A recent report by the U.S. Marine Corps indicates an unintended data disclosure, the result of a single accidental keystroke. Never backing down from a fight, learn from Jarheads how to best defend yourself from a data breach and strengthen your position!
Have you ever thought twice about clicking “send” after drafting an email? We’re sure you have; everyone has. The most common reasons involve editing the text for clarity, context, or tone. Sometimes you verify the email addresses for the “to” field. These are all great measures that everyone can — and should — take before sending an email, especially one with sensitive data enclosed.
Yet, accidents happen. A recent accidental keystroke shared an email to an incorrect distribution list, which included the unencrypted personal data of more than 20,000 U.S. Marines, their families, and civilians. Social security numbers, bank details, credit card information, home and mailing addresses, and emergency contact information were all disclosed. Does this fall under the label of “data breach” if the disclosure was part of an “oops” and not a cyber attack?

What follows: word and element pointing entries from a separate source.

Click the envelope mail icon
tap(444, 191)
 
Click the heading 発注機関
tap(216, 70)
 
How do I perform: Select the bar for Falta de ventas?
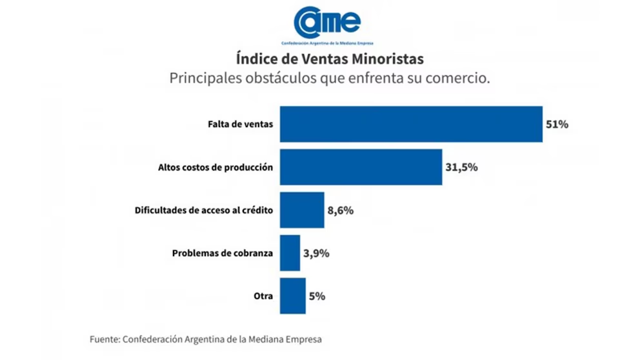[x=410, y=125]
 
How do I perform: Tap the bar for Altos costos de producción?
[x=361, y=167]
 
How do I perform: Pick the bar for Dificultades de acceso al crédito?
[x=302, y=210]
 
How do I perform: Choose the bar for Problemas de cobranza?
[x=290, y=253]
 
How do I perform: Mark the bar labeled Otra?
[x=292, y=296]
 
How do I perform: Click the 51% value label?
[x=557, y=125]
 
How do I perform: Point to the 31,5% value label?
[x=461, y=167]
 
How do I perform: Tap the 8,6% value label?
[x=341, y=210]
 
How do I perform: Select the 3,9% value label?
[x=316, y=253]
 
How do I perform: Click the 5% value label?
[x=317, y=296]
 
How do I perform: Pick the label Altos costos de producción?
[x=215, y=167]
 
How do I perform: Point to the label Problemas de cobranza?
[x=223, y=253]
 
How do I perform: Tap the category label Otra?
[x=263, y=296]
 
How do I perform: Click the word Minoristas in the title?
[x=389, y=59]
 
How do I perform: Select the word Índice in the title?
[x=252, y=59]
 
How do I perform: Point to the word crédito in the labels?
[x=256, y=210]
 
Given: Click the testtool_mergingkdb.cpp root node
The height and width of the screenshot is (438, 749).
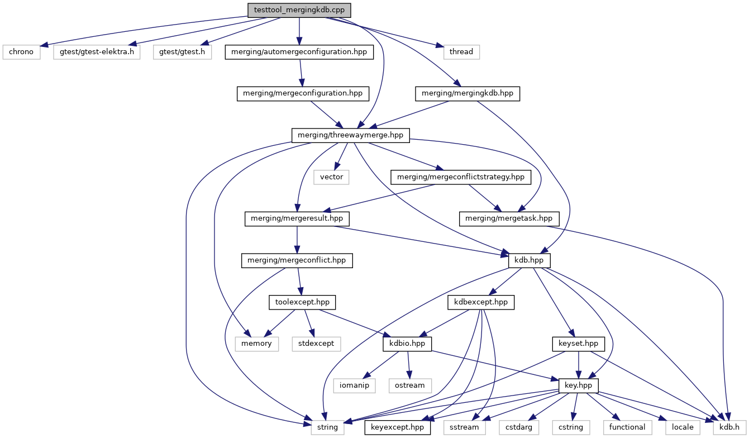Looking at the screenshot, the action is tap(299, 10).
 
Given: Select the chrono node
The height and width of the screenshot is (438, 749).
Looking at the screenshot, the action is tap(21, 52).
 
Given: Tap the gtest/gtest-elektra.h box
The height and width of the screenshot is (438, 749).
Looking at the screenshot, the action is tap(97, 52).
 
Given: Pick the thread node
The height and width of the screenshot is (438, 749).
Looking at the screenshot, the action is tap(461, 52).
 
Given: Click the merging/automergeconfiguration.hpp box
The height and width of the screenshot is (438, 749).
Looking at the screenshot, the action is tap(299, 52).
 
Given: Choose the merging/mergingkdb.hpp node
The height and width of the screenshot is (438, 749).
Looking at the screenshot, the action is tap(467, 93).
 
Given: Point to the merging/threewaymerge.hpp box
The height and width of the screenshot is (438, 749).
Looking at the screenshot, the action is tap(350, 135).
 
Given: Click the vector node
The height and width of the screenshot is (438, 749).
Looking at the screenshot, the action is tap(331, 177).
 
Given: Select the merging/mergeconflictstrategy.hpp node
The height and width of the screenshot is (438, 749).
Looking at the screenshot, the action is tap(461, 177).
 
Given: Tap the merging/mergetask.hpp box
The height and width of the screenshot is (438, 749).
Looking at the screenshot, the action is tap(509, 218).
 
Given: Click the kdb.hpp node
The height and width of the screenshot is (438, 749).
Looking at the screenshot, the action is tap(529, 260).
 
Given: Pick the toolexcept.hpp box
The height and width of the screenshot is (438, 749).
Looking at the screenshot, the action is tap(302, 302).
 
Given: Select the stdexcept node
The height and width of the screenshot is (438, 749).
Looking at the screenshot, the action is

Marine Forces Reserve spokesperson Andrew Aranda has said the Marines’ IT staff is reviewing cybersecurity and information assurance processes to update their overall guidelines and to better train team members at every level. More importantly, this was an accident without malicious intent, and a cybersecurity vulnerability was not the cause. Additionally, the United States Armed Forces branches fully understand the great responsibility to protect highly-confidential personally identifiable information (PII) stored in their records and a lengthy history of excellence in this arena.
More than 20,000 individuals will now need to diligently check their credit report on a regular basis to ensure this disclosure doesn’t leave them open to identity theft. Add to this number the family members potentially impacted, and the full amount affected could double or triple. This is a story too well-known by millions of Americans in recent years. Customers of Anthem, Target, eBay, and The Home Depot are just a few examples of organizations whose customers have been impacted by data breaches. Cybercriminals and cyberterrorists — hackers — are just waiting for a weakness to exploit. This introduces two key questions:
How aware are the individuals behind this incident of security protocols and risks? The basic information assurance training from as recent as a year ago isn’t current for today’s needs as a means of self-awareness and protection.

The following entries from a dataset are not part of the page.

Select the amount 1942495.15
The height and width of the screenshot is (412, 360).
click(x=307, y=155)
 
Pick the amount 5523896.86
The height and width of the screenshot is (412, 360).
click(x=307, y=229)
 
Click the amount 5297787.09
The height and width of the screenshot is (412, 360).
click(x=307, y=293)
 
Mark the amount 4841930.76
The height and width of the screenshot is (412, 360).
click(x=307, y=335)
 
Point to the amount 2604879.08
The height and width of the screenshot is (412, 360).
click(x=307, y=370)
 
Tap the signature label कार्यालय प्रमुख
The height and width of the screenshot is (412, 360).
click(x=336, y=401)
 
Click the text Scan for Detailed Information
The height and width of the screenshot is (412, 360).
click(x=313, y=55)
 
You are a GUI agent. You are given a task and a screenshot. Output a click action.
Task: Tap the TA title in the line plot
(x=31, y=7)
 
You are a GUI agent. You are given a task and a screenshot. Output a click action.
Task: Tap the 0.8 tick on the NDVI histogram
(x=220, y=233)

The focus of information assurance is on the security of data. While “protection of data” may not be the first concept that comes to mind when you think of the United States armed forces, the protection of its people is an inherent byproduct of its very nature. The military does not operate in the same ways as Corporate America, with many factors contributing to the differences. One thing is certain: the military takes its duty to serve and protect American citizens very seriously and is dedicated to assisting those impacted.

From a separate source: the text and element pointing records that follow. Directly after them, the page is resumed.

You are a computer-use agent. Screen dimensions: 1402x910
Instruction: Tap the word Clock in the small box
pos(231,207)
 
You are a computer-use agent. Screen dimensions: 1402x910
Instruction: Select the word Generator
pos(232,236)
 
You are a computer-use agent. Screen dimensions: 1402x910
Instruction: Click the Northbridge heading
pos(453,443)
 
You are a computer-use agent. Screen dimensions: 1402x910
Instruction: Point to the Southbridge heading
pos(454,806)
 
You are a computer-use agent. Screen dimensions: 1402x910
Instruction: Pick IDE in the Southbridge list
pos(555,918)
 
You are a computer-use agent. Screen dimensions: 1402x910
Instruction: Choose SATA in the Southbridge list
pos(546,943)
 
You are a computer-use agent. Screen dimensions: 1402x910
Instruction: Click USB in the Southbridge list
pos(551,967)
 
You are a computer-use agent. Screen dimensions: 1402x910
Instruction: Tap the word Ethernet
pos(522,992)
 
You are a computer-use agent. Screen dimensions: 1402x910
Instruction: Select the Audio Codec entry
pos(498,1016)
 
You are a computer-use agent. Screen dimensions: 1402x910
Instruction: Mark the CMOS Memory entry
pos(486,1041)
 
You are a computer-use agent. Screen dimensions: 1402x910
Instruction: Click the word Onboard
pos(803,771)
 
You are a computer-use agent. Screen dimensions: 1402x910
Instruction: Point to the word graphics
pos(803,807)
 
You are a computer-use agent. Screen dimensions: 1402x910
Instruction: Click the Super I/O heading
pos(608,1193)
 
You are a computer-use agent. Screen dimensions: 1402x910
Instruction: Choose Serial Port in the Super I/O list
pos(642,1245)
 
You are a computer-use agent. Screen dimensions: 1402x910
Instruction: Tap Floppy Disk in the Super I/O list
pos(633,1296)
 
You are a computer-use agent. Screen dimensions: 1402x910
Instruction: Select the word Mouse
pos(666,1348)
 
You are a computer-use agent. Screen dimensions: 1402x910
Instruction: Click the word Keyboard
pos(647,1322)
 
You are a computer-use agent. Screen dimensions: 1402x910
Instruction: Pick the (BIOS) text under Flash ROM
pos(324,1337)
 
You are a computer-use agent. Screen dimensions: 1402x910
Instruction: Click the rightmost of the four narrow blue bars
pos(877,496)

How can consumers protect themselves?
As we already mentioned, check credit reports regularly. Once a cybercriminal has a name, address, and a few pieces of personal information, this data can be used to misrepresent an identity online.
Aside from checking credit reports, we strongly suggest changing all passwords. Most importantly, start with changing passwords for online banking, credit cards, email, and social media accounts. After these, move on to seemingly innocuous accounts like the United States Post Office and those for magazines or local newspapers, with active subscriptions.
In this case, credit card numbers were included in the disclosed data. It’s a huge pain, but it’s worth it in the long run for protection to report the accounts as compromised and have new card numbers issued.
Every day brings a story of new ways hackers use to access PII of consumers and how this information is used to their advantage – and to the detriment of the consumers affected. Consumers need to regularly assess their risk and do their best to eliminate the unknown, where possible by taking these measures to protect themselves. Maintaining a realistic perspective on this risk will be instrumental as “an ounce of prevention” here.
In modern days of digital communication, we can never be too careful as hackers are becoming far more sophisticated and staying one step ahead of consumers. Imagine if cybercriminals used their power for good!
Don’t let one mistake cause years of hassles and headaches – talk to an expert if you think you’ve been compromised in this or any other data breach, and protect yourself.